OK, I’ll confess a bias: When I was in high school I dreamed of being a lawyer. I liked the idea of argumentation and found that I think like a lawyer. I was cured of this desire when I joined the debate team at George Mason University. I learned that very little time is actually spent in argumentation: most time is spent in libraries going through endless articles and most argumentation is not finding the best argument but rather in burying your opponent in tons of words (with little regard to efficacy).
In any case I still enjoy following how courts rule on different issues and I confess to a dream of someday meeting NPR’s Nina Totenberg. A few days ago I was listening to NPR about the Supreme Court’s recent decision in the case of Caperton v. Massey. Here are the facts of the case:
- In 1998 Hugh Caperton (President of Harman Coal Company) sued the Massey Energy in West Virginia, claiming they were using fraudulent business practices to run him out of business. In 2002 a jury in Boone County, West Virginia agreed and awarded Caperton the sum of $50 million.
- Not surprisingly, Massey Energy appealed and the case began to wend its way up through the courts. During this time (in 2004) West Virginia Judge Warren McGraw was running for reelection as a judge in the West Virginia State Court of Appeals. Massey’s CEO was Don Blankenship and he began to campaign against Judge McGraw. I’ve been reading articles on this case and I can’t find any previous relationship between Don Blankenship and Judge Warren McGraw.
- In any case, Don Blankenship began to back another candidate, Brent Benjamin, for the office. In fairness, Blankenship had given money to political campaigns before, but the sums were small. With Benjamin running for office, however, he donated $3 million
- The campaign against McGraw turned ugly: a web page called …and for the sake of the kids accused McGraw of voting “to let a child-rapist out of prison, and court records show the plan called for the rapist to work at a local school.” Not surprisingly, Brent Benjamin wins the election and gains a seat on the West Virginia Court of Apppeals.
- Drum roll everyone: the case of Caperton v. Massey came before the court. The lawyers for Hugh Caperton asked Judge Benjamin to recuse himself as his position was due in large part to the generosity of the defendant, Don Blankenship. He refuses.
- Another drum roll: The court reversed the decision by a 3-2 vote with Judge Benjamin voting for the majority.
- Final drum roll: Hugh Caperton continues to appeal, arguing that Judge Benjamin is biased and should have recused himself. Eventually it reaches the Supreme Court who agrees to accept the case.
Now it becomes news. The Supreme Court finds that there is always going to be a fuzzy line with elected judges, but wherever the line falls, this is way beyond it. In the 5-4 majority opinion, Justice Anthony Kennedy ruled that Justice Benjamin should have recused himself: “Just as no man is allowed to be a judge in his own cause, similar fears of bias can arise when — without the consent of the other parties — a man chooses the judge in his own cause.” The opinion recognized that there may some fuzziness and there may need to be other rulings but this case was too far over the line.
The minority opinion used what I call the “Pandora’s Box” rational.

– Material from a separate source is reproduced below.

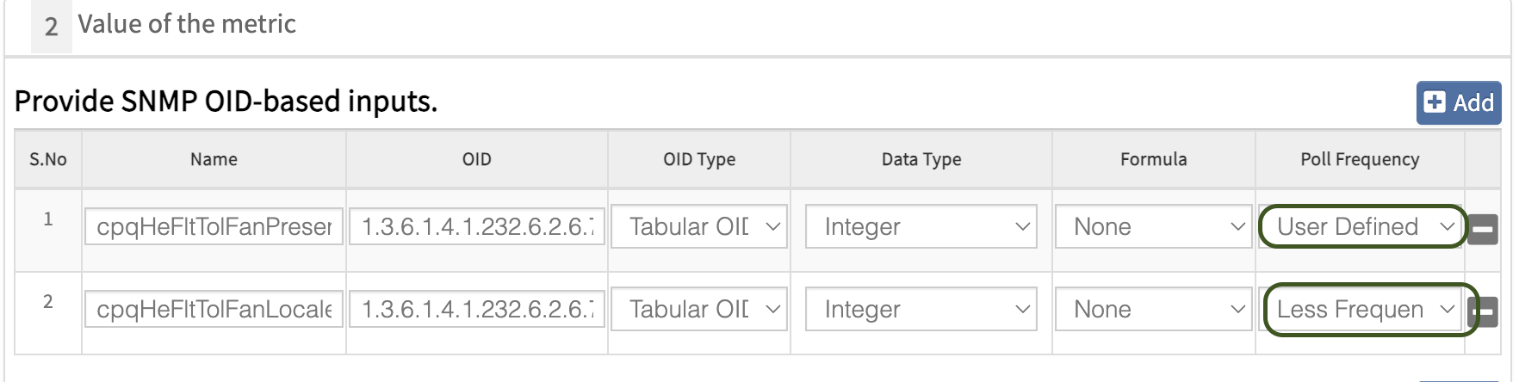Expand Data Type Integer dropdown in row 1
The width and height of the screenshot is (1519, 382).
(x=921, y=227)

Chief Justice John Roberts based his opinion on the fear of where this might go. Would Justice Benjamin have to recuse himself if the contributions were smaller? etc.
This clearly will begin an increase in litigation over judicial bias but I don’t necessarily think that’s a bad thing. The election of judges opens the door to all sorts of questions and the fact that it can’t be settled in one case doesn’t mean it isn’t worth doing.